Our Presto cluster performs adequately under single-query workloads but becomes unresponsive under concurrent usage. This proposal introduces resource groups, query limits, and prioritization tuned for our 15-node (~3.2 TB RAM) cluster.
In this ticket I'm proposing an optimization principle that should take our Presto users to a hopefully happier place. The intended purpose of the proposed configuration changes here is for them to be discussed and modified or even discarded if necessary.
Some of the Presto configuration proposed here already exists, but the values should be updated IMO since the existing ones were calibrated for the 5-node cluster.
Key design principle
Prevent cluster resource clogging by:
- Limiting per-query resource usage
- Enforcing strict concurrency caps
- Using queueing and prioritization
Proposed configuration
- Cluster-level query memory limits
We should not allow a single query to consume huge portions of the cluster.
Existing config:
query.max-memory: 200GB query.max-memory-per-node: 20GB query.max-total-memory-per-node: 40GB
Update to:
query.max-memory=400GB query.max-memory-per-node=12GB query.max-total-memory-per-node=16GB query.max-execution-time=30m
Why:
- 12GB per node × 15 nodes = 180GB active memory per query
- Total cap (with overhead) ~400GB/query
- Introduce max execution time limit, to prevent long-term hogging of the cluster
- CPU/task concurrency tuning
Presto can oversubscribe easily when it comes to concurrent task threads, so it's probably a good idea to impose a sensible limit.

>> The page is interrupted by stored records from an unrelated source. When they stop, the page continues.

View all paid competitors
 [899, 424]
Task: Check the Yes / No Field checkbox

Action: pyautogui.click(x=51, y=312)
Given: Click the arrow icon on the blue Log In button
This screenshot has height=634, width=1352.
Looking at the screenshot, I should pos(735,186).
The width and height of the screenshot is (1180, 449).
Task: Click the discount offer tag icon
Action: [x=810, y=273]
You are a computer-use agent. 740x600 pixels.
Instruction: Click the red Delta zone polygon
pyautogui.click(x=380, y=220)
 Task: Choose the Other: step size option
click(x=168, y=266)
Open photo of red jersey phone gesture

task.concurrency=4 task.max-worker-threads=32
- Spill-to-disk
I'm not sure if we have this enabled as I don't see it in the Puppet config, but this is critical since as memory pressure grows the cluster stalls.
spill-enabled=true spiller-spill-path=/mnt/presto-spill query.max-spill-per-node=100GB
- Guardrails for “bad” queries
query.max-scan-physical-bytes=2TB
This prevents accidental “scan the entire data lake” queries from killing the cluster.
- Resource groups
The proposal here is to categorize queries into three different groups:
- High priority (e.g. frequently used Superset dashboard queries, possibly GrowthBook queries)
- Standard
- Heavy
By assigning different scheduling weights and memory/concurrency limits, we can modify the cluster behavior under concurrent usage by different users. Give priority to users/queries that need it, and put heavy queries on the backburner since it's expected they will take time to complete.
{
"rootGroups": [
{
"name": "global",
"softMemoryLimit": "100%",
"hardConcurrencyLimit": 40,
"maxQueued": 200,
"schedulingPolicy": "weighted",
"subGroups": [
{
"name": "high_priority",
"softMemoryLimit": "35%",
"hardConcurrencyLimit": 12,
"maxQueued": 40,
"schedulingWeight": 6
},
{
"name": "standard",
"softMemoryLimit": "45%",
"hardConcurrencyLimit": 20,
"maxQueued": 100,
"schedulingWeight": 3
},
{
"name": "heavy",
"softMemoryLimit": "20%",
"hardConcurrencyLimit": 5,
"maxQueued": 60,
"schedulingWeight": 1
}
]
}
]
}- User/workload selectors
Once we have different resource groups, we can route different users/workloads to them:
{
"selectors": [
{
"source": "superset_user",
"group": "global.high_priority"
},
{
"user": "growthbook_user",
"group": "global.high_priority"
},
{
"clientTags": ["heavy"],
"group": "global.heavy"
},
{
"queryType": "SELECT",
"group": "global.standard"
}
]
}Users can set tags this way to route their queries to specific resource groups:
SET SESSION client_tags = 'heavy';